SIGMOD2025

Extending SQL to Return a Subdatabase

Joris Nix, Jens Dittrich

Abstract

Every SQL statement is limited to return a single, possibly denormalized table. This approximately 50-year-old design decision has far-reaching consequences. The most apparent problem is the redundancy introduced through denormalization, which can result in long transfer times of query results and high memory usage for materializing intermediate results. Additionally, regardless of their goals, users are forced to fit query computations into one single result, mixing the data retrieval and transformation aspect of SQL. Moreover, both problems violate the principles and core ideas of normal forms. In this paper, we argue for eliminating the single-table limitation of SQL. We extend SQL's SELECT clause by the keyword 'RESULTDB' to support returning a result subdatabase.

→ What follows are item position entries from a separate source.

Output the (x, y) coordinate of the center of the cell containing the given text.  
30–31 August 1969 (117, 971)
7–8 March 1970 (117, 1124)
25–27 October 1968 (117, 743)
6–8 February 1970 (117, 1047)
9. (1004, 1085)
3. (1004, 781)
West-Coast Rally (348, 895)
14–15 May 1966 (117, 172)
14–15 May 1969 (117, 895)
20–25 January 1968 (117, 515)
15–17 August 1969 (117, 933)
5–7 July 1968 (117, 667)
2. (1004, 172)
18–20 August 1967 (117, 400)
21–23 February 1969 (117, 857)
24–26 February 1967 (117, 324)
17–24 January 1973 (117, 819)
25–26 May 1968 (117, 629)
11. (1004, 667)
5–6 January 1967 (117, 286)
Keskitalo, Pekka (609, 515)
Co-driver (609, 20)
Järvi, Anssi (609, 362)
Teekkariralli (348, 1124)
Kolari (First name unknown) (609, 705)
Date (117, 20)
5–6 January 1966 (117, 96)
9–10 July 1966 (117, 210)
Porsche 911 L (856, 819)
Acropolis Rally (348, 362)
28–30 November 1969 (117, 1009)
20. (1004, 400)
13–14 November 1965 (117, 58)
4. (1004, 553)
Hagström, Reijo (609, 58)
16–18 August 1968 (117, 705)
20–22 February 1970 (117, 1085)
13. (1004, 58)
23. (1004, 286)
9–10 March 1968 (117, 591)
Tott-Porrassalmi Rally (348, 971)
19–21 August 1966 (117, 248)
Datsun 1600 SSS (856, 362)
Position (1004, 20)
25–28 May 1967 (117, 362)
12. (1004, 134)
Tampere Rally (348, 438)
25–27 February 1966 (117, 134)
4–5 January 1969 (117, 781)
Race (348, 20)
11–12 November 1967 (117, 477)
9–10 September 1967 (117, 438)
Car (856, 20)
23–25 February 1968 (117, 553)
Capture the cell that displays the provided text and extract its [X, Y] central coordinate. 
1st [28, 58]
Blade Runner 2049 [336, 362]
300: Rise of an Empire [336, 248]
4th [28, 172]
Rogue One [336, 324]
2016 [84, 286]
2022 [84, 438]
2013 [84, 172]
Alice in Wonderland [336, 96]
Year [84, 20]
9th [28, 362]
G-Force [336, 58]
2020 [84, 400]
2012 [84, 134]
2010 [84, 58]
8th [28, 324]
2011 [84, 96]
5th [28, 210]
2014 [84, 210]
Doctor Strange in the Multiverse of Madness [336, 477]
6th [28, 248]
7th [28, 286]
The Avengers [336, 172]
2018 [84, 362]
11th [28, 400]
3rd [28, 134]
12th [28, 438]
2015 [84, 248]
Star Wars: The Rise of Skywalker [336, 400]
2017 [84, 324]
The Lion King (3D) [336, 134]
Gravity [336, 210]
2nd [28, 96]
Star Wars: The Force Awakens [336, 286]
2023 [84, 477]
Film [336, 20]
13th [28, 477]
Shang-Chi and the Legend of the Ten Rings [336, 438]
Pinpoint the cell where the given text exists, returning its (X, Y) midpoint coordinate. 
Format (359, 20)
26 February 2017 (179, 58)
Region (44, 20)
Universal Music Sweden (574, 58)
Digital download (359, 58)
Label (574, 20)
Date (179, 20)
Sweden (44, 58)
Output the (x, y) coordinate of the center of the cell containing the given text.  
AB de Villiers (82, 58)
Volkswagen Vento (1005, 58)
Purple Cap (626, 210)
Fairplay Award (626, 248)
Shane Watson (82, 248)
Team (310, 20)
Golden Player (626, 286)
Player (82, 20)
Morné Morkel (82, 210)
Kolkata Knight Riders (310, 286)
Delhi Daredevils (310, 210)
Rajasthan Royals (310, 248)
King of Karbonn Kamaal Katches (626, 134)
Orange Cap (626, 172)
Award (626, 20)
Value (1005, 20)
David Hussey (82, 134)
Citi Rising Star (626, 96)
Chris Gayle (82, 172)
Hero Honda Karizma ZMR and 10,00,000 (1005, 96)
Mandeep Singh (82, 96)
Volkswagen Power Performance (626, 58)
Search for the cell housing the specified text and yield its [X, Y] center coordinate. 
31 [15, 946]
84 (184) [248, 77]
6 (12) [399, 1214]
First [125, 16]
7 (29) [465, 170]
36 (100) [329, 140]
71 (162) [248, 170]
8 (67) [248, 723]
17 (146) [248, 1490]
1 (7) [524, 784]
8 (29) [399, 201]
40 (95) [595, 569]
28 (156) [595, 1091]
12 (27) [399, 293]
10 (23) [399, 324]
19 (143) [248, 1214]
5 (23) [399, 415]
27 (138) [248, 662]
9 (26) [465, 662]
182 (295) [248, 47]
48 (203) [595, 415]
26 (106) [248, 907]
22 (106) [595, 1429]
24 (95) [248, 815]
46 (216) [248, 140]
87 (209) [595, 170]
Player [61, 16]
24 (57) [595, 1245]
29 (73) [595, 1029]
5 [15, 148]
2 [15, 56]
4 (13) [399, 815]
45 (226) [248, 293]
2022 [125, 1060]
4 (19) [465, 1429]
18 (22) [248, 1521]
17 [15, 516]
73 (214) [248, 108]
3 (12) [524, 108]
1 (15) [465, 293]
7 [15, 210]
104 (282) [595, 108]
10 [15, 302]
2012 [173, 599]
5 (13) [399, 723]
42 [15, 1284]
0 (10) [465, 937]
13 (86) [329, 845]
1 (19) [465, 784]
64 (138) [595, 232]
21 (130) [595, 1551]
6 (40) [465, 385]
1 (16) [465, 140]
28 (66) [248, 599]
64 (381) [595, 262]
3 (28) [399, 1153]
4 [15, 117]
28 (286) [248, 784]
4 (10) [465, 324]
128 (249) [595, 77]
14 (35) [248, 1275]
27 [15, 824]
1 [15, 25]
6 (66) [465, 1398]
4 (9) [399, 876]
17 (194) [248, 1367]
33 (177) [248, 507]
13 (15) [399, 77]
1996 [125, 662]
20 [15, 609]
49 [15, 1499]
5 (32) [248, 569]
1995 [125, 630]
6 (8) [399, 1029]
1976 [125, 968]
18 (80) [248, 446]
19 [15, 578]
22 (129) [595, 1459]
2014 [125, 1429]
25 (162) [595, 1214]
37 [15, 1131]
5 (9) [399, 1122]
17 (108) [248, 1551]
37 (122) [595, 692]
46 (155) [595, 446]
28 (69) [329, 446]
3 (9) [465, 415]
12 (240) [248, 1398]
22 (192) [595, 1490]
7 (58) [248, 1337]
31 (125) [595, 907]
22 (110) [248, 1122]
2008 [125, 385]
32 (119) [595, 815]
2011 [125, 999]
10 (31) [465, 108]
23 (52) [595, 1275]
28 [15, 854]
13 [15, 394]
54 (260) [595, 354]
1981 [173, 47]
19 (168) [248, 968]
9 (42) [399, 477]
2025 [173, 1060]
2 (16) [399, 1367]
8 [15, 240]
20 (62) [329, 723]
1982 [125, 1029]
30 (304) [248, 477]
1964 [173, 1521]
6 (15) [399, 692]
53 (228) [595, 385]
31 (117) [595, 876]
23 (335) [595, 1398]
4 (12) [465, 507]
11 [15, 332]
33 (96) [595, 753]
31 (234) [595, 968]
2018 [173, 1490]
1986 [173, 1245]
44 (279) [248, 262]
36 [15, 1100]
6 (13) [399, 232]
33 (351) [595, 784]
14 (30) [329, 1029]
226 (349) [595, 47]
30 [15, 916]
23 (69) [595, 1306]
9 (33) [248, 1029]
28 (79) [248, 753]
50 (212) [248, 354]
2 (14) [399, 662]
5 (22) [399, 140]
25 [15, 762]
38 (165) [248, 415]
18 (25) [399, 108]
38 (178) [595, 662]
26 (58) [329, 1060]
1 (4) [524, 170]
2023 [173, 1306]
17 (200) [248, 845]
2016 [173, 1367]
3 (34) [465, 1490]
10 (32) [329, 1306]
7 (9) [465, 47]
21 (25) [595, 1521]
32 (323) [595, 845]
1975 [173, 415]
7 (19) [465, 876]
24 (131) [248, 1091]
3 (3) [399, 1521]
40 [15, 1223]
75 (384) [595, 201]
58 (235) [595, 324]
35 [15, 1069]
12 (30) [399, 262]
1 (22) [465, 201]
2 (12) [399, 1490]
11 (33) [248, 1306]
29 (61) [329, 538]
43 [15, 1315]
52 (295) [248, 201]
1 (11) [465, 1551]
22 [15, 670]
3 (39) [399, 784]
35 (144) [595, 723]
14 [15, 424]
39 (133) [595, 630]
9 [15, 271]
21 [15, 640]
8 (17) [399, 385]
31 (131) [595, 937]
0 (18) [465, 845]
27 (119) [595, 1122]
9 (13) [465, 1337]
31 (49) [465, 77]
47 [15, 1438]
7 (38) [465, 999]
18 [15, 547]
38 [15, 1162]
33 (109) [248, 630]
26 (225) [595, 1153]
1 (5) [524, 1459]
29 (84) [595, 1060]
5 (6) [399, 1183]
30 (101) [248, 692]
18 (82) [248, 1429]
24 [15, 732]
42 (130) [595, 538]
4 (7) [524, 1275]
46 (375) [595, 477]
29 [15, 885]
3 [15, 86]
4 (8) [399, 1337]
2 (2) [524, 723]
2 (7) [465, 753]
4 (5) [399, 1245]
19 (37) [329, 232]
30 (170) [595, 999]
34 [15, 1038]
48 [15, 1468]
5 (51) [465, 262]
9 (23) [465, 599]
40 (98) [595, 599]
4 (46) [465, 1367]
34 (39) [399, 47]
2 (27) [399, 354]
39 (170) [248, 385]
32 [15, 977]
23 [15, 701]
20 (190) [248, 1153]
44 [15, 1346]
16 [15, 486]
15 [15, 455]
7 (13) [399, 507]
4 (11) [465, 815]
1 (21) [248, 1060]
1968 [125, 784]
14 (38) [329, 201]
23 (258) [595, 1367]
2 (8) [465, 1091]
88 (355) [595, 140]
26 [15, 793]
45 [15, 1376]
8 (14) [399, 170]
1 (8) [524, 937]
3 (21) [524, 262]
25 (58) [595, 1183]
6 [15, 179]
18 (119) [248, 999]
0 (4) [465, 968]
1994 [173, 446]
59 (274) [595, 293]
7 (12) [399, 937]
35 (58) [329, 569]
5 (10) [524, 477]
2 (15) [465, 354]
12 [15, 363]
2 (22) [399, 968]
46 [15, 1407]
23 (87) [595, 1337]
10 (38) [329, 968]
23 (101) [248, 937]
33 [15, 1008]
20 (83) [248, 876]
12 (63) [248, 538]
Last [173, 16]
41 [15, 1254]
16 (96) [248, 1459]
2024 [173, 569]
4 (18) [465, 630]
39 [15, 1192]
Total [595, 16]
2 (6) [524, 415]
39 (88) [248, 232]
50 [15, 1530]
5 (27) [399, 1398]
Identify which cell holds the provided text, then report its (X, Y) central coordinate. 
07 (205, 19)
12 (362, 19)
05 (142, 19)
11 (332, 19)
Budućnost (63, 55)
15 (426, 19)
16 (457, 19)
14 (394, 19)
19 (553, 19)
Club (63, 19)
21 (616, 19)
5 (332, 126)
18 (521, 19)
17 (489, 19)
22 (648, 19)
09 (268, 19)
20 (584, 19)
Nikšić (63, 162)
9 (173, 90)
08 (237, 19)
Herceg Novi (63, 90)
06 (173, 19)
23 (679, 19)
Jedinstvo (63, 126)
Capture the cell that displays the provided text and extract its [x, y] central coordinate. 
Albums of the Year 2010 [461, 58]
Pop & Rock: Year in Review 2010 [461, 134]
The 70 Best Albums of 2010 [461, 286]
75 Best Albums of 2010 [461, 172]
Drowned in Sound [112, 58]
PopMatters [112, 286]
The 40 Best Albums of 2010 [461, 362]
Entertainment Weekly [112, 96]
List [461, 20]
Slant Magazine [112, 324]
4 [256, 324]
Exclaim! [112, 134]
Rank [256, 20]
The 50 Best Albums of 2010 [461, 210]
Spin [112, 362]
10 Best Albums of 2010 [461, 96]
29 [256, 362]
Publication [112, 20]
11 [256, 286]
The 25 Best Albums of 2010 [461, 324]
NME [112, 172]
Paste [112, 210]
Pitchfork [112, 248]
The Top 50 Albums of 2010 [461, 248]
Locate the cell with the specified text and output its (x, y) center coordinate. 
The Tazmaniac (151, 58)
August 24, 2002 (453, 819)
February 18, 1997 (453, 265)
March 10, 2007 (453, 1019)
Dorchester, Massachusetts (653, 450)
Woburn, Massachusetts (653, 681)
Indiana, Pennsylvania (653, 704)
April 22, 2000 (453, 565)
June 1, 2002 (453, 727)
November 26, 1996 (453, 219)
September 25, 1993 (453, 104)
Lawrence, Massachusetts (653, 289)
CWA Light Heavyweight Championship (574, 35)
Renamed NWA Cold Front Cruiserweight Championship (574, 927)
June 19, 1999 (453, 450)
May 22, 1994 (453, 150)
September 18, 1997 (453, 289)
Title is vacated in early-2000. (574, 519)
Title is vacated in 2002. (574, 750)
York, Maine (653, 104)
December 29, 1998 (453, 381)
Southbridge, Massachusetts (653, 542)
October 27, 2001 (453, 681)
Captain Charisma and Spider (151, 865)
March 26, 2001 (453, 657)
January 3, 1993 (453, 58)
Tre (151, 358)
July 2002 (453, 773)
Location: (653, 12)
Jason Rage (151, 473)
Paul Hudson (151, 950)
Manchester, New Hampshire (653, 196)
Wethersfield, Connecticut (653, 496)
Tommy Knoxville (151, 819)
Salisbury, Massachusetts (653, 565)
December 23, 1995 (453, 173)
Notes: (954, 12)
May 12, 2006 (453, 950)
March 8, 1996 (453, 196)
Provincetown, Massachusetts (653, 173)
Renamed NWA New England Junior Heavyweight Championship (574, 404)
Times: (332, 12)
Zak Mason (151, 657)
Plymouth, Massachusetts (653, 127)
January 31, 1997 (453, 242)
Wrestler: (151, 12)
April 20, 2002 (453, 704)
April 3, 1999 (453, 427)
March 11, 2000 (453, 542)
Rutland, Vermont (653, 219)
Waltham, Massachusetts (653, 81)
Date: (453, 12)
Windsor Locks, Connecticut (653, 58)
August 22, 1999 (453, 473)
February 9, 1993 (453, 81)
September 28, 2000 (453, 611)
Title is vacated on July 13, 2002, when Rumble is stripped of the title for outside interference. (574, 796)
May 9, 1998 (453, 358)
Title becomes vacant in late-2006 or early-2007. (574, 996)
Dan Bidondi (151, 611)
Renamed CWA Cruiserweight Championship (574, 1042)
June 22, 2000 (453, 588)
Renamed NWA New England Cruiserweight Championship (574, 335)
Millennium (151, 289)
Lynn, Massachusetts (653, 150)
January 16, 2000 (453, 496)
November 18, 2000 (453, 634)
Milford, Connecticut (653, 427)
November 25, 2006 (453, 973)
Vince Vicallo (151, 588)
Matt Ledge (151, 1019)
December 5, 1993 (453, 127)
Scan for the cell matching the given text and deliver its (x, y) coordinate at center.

Our extension has clear semantics, i.e., by annotating any existing SQL statement with the RESULTDB keyword, the DBMS returns the tables participating in the query, each restricted to the relevant tuples that occur in the traditional single-table query result. Thus, we do not denormalize the query result in any way. Our approach has significant, far-reaching consequences, impacting the querying of hierarchical data, materialized views, and distributed databases, while maintaining backward compatibility. In addition, our proposal paves the way for a long list of exciting future research opportunities. We propose multiple algorithms to integrate our feature into both closed-source and open-source database systems. For closed-source systems, we provide several SQL-based rewrite methods. In addition, we present an efficient algorithm for cyclic and acyclic join graphs that we integrated into an open-source database system. We conduct a comprehensive experimental study. Our results show that returning multiple individual result sets can significantly decrease the result set size. Furthermore, our rewrite methods and algorithm introduce minimal overhead and can even outperform single-table execution in certain cases.